Abstract:
Human Health is turning into a major issue even in this cutting-edge period of innovation. The
COVID-19 that was declared a pandemic by the World Health Organization (WHO) on March
13, 2020, after the widespread of the disease in Europe, and the drastic number of deaths in Italy
is exceptionally transmissible. The current scenario has shown quite a noticeable impact on
people's mental well-being besides their physical well-being. It has changed their perception
about life, and their priorities regarding daily life routine have also been affected. Such a global
situation can only be controlled with people's consent to behave in a particular manner instructed
by health care providers such as frequent hand washing, using the facemask, avoiding gatherings,
and maintaining permissible distance.
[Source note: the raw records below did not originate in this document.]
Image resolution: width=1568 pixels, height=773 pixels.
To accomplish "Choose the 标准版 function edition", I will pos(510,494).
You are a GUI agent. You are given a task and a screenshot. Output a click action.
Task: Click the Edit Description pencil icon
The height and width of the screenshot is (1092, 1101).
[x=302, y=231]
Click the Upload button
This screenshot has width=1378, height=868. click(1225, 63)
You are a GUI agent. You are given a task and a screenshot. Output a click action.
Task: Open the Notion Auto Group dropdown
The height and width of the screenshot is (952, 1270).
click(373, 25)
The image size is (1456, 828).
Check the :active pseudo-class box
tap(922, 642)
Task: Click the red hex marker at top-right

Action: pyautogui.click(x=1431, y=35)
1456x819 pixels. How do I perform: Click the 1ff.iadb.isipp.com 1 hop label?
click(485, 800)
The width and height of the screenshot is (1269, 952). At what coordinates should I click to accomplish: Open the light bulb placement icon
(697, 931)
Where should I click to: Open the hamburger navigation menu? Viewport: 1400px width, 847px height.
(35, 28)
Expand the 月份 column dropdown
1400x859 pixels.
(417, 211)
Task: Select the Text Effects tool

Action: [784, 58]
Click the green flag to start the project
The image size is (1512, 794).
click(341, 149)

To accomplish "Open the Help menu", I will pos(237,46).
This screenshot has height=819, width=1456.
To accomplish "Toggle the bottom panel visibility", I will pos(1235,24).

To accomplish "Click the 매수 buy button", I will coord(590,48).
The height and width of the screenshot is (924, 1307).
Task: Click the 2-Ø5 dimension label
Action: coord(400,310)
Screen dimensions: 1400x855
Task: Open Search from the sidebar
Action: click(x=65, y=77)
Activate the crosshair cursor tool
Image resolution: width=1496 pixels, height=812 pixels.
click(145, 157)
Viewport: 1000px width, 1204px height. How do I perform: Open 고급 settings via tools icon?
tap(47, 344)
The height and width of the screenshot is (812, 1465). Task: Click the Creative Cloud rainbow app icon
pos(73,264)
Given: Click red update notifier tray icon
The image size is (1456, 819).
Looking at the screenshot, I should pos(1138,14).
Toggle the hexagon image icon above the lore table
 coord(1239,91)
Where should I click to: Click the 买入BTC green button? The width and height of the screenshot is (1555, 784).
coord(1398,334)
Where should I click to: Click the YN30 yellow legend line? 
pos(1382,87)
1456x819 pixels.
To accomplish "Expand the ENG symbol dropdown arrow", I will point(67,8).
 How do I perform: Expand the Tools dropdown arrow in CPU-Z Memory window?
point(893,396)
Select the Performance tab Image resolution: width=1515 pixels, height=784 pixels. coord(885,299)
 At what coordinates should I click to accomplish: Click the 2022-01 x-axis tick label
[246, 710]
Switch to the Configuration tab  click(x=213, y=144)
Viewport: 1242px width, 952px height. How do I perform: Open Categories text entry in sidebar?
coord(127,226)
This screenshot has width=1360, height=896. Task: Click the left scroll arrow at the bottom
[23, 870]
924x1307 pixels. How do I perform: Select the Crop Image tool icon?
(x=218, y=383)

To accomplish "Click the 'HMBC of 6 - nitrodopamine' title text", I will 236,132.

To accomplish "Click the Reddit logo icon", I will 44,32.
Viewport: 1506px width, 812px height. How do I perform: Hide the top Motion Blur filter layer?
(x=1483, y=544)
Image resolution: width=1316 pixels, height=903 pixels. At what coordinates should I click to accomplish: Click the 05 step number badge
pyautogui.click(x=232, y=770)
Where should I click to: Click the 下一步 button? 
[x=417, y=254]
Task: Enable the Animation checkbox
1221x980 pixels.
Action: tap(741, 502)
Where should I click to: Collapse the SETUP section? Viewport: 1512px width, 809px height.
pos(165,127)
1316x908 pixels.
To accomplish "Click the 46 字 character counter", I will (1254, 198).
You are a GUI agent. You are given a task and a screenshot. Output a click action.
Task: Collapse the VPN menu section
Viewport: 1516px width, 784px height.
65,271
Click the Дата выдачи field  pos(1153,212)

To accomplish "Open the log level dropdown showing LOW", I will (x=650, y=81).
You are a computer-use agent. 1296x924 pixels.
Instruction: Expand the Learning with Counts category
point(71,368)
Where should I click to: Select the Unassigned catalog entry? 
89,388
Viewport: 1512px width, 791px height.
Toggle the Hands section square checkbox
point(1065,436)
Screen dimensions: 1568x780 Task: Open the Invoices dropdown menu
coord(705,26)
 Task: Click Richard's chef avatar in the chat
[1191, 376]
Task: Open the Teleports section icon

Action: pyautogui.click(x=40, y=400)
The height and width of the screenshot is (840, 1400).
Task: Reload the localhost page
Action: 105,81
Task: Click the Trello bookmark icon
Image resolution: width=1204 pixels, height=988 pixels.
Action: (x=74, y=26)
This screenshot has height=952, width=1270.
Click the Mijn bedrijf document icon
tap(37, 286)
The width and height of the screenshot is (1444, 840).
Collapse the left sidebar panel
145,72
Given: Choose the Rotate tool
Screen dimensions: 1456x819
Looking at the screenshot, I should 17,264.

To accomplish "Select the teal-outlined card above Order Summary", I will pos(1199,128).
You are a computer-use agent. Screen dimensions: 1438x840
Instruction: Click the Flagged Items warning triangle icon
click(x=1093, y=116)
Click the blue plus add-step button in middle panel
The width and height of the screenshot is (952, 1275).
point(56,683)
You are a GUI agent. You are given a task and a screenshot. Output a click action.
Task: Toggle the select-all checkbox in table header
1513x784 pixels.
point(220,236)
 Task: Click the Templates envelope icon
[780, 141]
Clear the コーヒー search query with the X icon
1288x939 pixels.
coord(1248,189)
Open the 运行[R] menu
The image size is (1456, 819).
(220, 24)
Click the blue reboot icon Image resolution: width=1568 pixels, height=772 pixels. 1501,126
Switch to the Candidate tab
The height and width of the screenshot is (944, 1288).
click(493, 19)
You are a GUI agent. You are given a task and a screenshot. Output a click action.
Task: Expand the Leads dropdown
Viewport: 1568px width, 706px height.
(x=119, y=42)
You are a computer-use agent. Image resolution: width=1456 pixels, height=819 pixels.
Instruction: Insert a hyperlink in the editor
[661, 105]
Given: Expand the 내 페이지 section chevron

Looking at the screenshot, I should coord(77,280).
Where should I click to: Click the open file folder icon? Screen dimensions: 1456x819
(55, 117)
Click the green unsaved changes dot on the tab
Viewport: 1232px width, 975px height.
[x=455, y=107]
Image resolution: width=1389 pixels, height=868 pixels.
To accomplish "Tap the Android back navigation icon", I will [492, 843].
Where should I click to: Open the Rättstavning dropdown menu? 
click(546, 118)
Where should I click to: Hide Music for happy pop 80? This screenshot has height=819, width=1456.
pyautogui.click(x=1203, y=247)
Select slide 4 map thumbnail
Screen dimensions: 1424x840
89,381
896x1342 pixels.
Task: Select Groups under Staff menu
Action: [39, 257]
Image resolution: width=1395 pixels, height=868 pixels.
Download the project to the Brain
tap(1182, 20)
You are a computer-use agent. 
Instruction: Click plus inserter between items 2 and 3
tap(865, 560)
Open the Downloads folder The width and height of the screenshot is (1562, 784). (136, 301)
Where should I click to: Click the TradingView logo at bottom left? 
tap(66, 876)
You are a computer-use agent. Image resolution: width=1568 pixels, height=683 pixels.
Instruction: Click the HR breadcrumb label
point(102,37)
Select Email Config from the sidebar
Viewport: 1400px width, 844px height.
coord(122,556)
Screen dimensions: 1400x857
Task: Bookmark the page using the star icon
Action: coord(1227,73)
But we seem to have no such mechanism to avoid such
situations. So, out project reiterates on creating a device which can help in detecting the amount
of people who are following SOPs regarding wearing of face mask through camera feed. This
can assist in minimizing the damage caused by COVID-19. The device has two modules, one is
the device itself consisting of Nvidia Jetson Nano which will be connected to Camera and a
Display Screen, the second one is the training model mainly Yolo v5. The Camera live feed is
sent to the Nvidia Jetson which will process the video, frames by frames and by using YoloV5
trained models will identify the person wearing masks or not. The authorities can view the
detailed aspect on the Display Screen. The principle preferred standpoint of this framework is
that the client does not require an expensive device to differentiate between Masked and Nonmasked
persons dissimilar to different devices that have been developed before. Furthermore,
utilization of refined segments guarantees exactness and makes it robust.